» Stored records

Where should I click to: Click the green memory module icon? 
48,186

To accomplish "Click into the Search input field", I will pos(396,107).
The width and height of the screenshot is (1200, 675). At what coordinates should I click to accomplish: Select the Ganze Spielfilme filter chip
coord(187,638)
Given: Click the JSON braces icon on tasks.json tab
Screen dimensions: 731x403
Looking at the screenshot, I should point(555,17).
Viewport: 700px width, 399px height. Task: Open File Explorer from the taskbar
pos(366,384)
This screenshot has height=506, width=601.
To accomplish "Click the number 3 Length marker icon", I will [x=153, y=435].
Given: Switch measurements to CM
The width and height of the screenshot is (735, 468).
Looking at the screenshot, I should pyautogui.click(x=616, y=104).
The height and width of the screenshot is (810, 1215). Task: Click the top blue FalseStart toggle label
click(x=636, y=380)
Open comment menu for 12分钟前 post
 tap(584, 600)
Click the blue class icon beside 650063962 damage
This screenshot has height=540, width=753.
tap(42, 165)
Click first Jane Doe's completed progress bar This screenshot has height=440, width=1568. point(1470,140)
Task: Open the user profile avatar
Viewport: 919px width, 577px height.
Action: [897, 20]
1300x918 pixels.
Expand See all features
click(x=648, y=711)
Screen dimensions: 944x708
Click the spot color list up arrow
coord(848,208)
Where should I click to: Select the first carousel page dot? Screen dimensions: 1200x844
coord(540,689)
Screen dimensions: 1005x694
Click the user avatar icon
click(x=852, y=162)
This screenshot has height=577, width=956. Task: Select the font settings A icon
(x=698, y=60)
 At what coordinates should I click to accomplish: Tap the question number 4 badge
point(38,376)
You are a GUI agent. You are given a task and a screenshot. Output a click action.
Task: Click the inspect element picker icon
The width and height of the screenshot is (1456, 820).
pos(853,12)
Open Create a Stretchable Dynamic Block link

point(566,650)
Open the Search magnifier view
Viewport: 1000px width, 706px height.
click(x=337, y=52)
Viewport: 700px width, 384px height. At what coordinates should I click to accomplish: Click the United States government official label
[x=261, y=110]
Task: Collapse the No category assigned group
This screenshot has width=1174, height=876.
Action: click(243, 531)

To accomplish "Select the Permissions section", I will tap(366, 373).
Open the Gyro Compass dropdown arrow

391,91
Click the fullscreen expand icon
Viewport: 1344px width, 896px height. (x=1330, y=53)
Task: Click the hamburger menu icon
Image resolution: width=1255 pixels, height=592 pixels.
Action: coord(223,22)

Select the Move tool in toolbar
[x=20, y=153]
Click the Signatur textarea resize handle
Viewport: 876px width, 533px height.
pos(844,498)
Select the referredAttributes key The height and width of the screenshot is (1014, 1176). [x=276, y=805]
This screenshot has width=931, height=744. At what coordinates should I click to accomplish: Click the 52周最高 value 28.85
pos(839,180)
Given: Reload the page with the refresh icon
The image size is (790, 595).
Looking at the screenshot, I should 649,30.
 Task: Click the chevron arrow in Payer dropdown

» PROBLEM DESCRIPTION
Reply with the number of lines above in which the word "will" appears, and with nothing else.

» SOLUTION TO THIS PROBLEM
3